Cuando se camina por voluntad y no por obligación, el desplazamiento permite avanzar al ritmo propio —recuperarlo o descubrirlo, según sea el caso—. Las suelas de los zapatos chocan contra las superficies de cemento y grava, el peso se desliza desde el talón hasta el metatarso y se repite el proceso alternando ambos pies. Los brazos oscilan en contraposición a las piernas para preservar el equilibrio. Los pies dejan de ser meras herramientas de transporte y ejercen una labor cartográfica. Inicia un proceso introspectivo.

La manera de caminar —firmeza, cadencia e intensidad del paso— de una persona, en su forma más pura, aporta indicios de su personalidad. A veces, incluso esboza una idea de su posible destino. No produce la misma impresión el continuo repiqueteo de unos tacones, las efusivas zancadas de unos tenis o el lento andar de unos mocasines.
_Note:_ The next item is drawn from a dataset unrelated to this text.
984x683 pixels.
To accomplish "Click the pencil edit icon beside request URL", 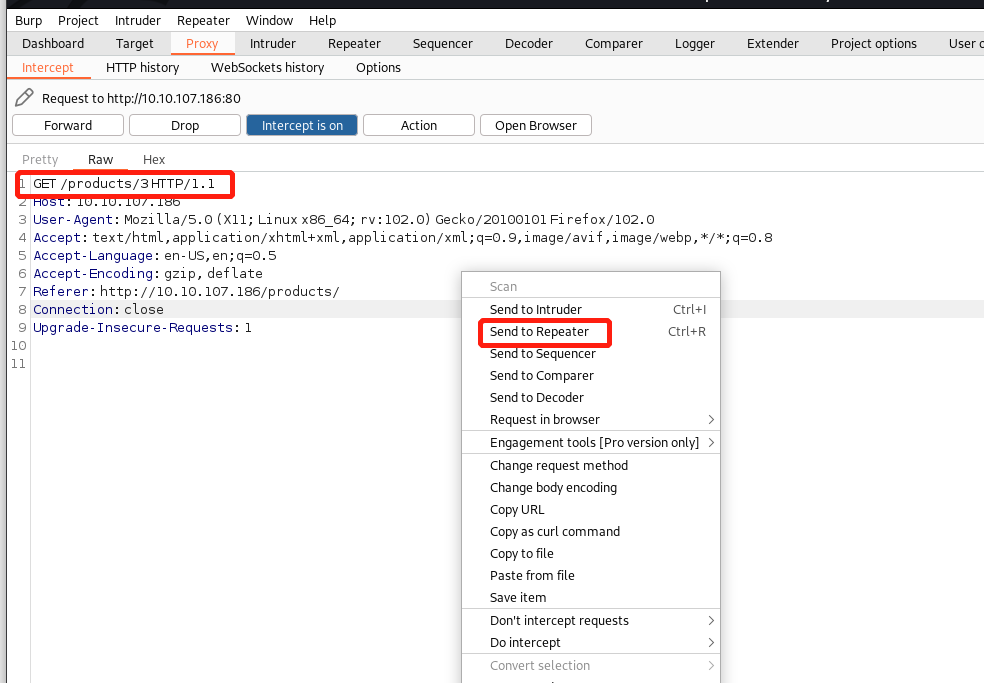I will (24, 98).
Al caminar por placer, despiertan los sentidos. Los ojos contemplan y toman notas en la memoria, los oídos escuchan atentos a cualquier sonido que capte su atención, la nariz percibe olores olvidados, las manos palpan texturas llamativas y los pies, consciente o inconscientemente, trazan la ruta a seguir.

Contrario a la idea rousseauniana, caminar en la ciudad es un acto compartido, aunque se realice en solitario. El espacio público carece de propietario, y la dualidad de ser de todos y de nadie nos obliga a aceptar un mínimo de derechos y obligaciones que faciliten la coexistencia. La división de la vía pública en banquetas y carriles confirma nuestra obsesión con el orden, pero que exista una determinada distribución no implica que se respete. Caminar permite reconciliarnos con la calle y nos ayuda a descifrarla.

Caminar también puede ser un acto político. La apropiación del espacio público es un acto de protesta, una presencia que busca visibilizar un problema y exigir su solución. Pero existe otra posibilidad más seductora, con la que fantasean el melancólico y el introvertido: caminar como prueba de la existencia. Caminar nunca es un acto pasivo. El andante puede ser más que un espectador, pero menos que un participante; una figura distante que observa y analiza, pero no modifica el espacio. Alguien que está siempre presente.

El paseo es vestigio de la añoranza de una vía de escape. Es un momento en que se detiene el tiempo, se invocan los anhelos futuros y se evocan las memorias pasadas. Andar permite tomar distancia del presente, contemplarlo y reflexionar. Durante el paseo, el andante deja de ser presa de lo fugaz y adopta el papel de coleccionista de los detalles ordinarios e imperceptibles que inexorablemente están destinados al olvido. Surge una necesidad de aprehender lo efímero e ínfimo de la vida.

Caminar nos obliga a poner los pies en la tierra, metafórica y literalmente. El andante cambia de lugar y recorre distancias, aunque también se detiene a mirar. En el momento en que pausa el movimiento, se percata de dos cosas: la primera, que ya está lejos de su punto de partida; la segunda, que los objetos distantes están cada vez más cerca. Ya no son meras siluetas y sombras, sino que son figuras que cobran sentido. Es entonces que avanzar le recuerda una verdad universal e inequívoca: todo termina.

El estatismo surge como negación de lo perecedero de la vida, de ahí que lo nómada cause temor. Un paseo es siempre un viaje de ida y vuelta, retorno irremediable al punto inicial, a veces, incluso a través de rutas ya transitadas. Permanecer inmóvil es un refugio, pero impide dejar huellas, y el olvido es otro de los grandes temores de la humanidad. Quizá la solución del  dilema entre avanzar o permanecer para lidiar con el ocaso de la vida es la que plantean Ulises Lima y Arturo Belano con su peculiar forma de caminar: “de espaldas, mirando un punto, pero alejándonos de él, en línea recta hacia lo desconocido”.2

 

Alberto Alcocer | @beco.mx

Alberto Alcocer | @beco.mx

 


1 Valeria Luiselli, Papeles falsos. Ciudad de México, Sexto Piso, 2010, p. 39.

2 Roberto Bolaño, Los detectives salvajes. Ciudad de México, Anagrama, 1998, p. 10.